▶ Pointing records for text and elements
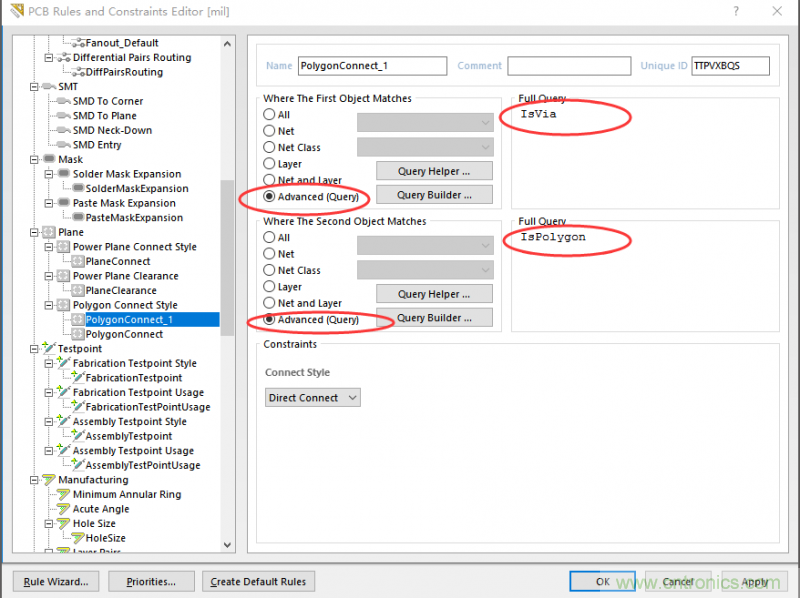
Task: Click the Manufacturing category icon in tree
Action: [x=48, y=480]
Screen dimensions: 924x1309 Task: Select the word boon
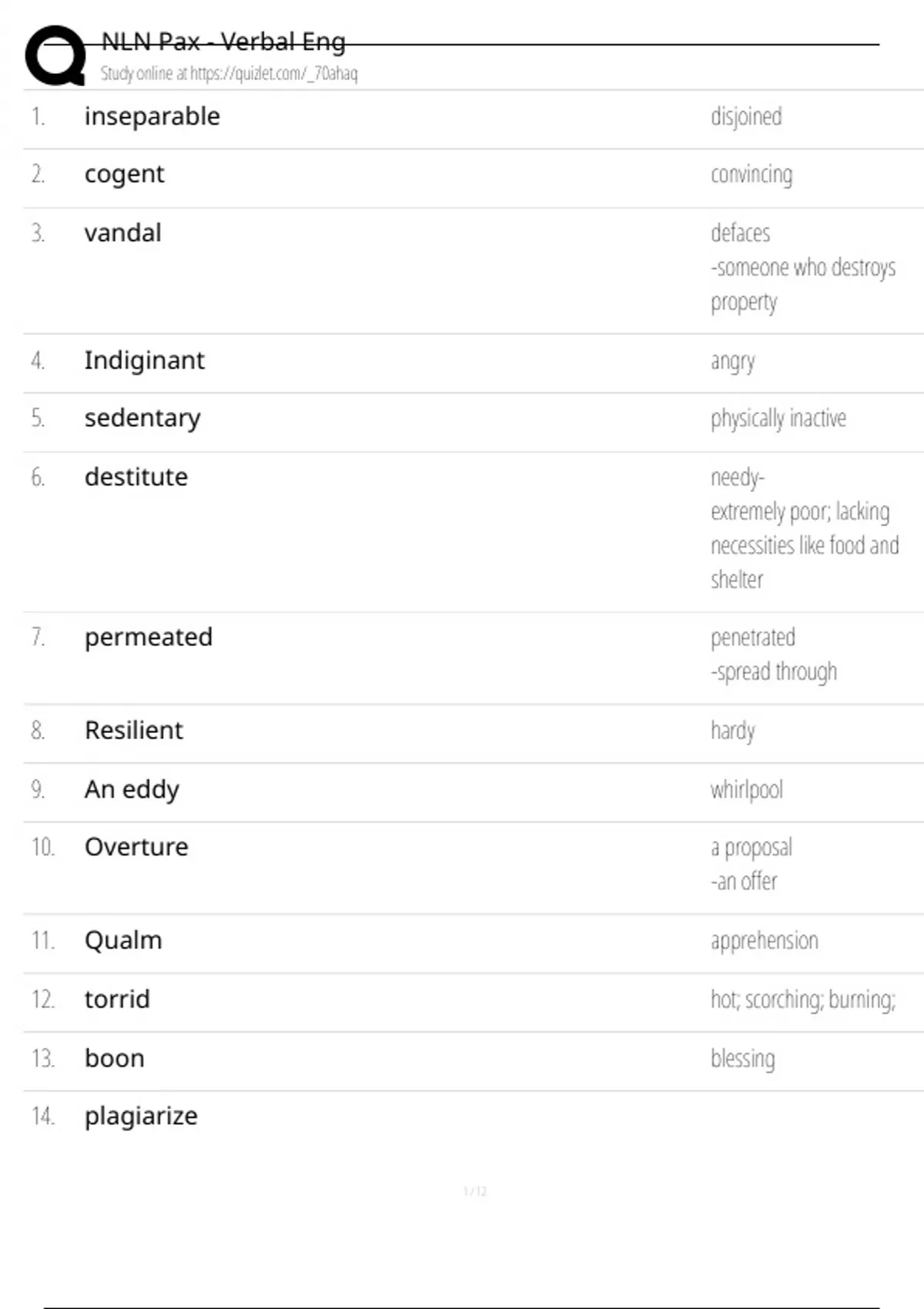(x=115, y=1058)
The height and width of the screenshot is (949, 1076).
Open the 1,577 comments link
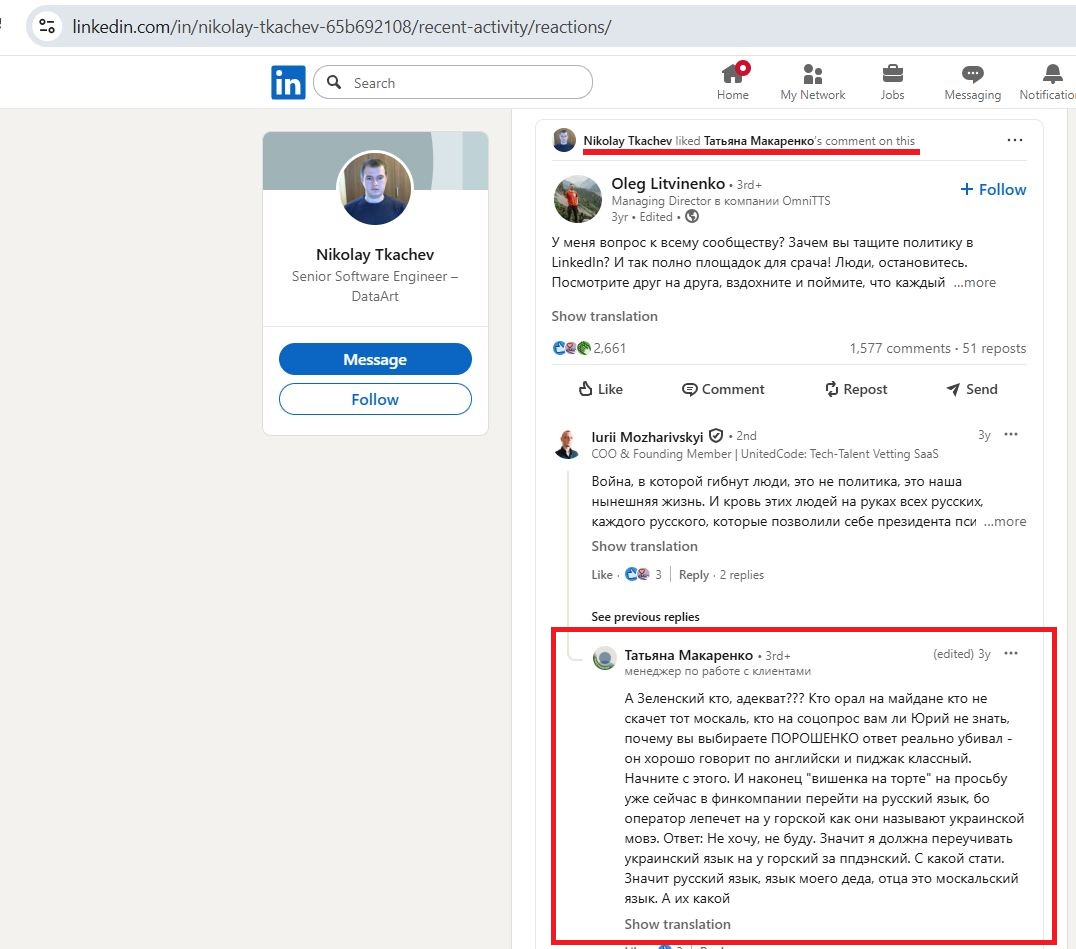pos(899,348)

▶ YOUR TASK
Rewrite the material with "screenshot" renamed to "screen image" and everything else kept the same, leaving out the pictures.

▶ RESPONSE TO THE TASK
Task: Click the Manufacturing category icon in tree
Action: [x=48, y=480]
Screen dimensions: 924x1309 Task: Select the word boon
(x=115, y=1058)
The height and width of the screen image is (949, 1076).
Open the 1,577 comments link
pos(899,348)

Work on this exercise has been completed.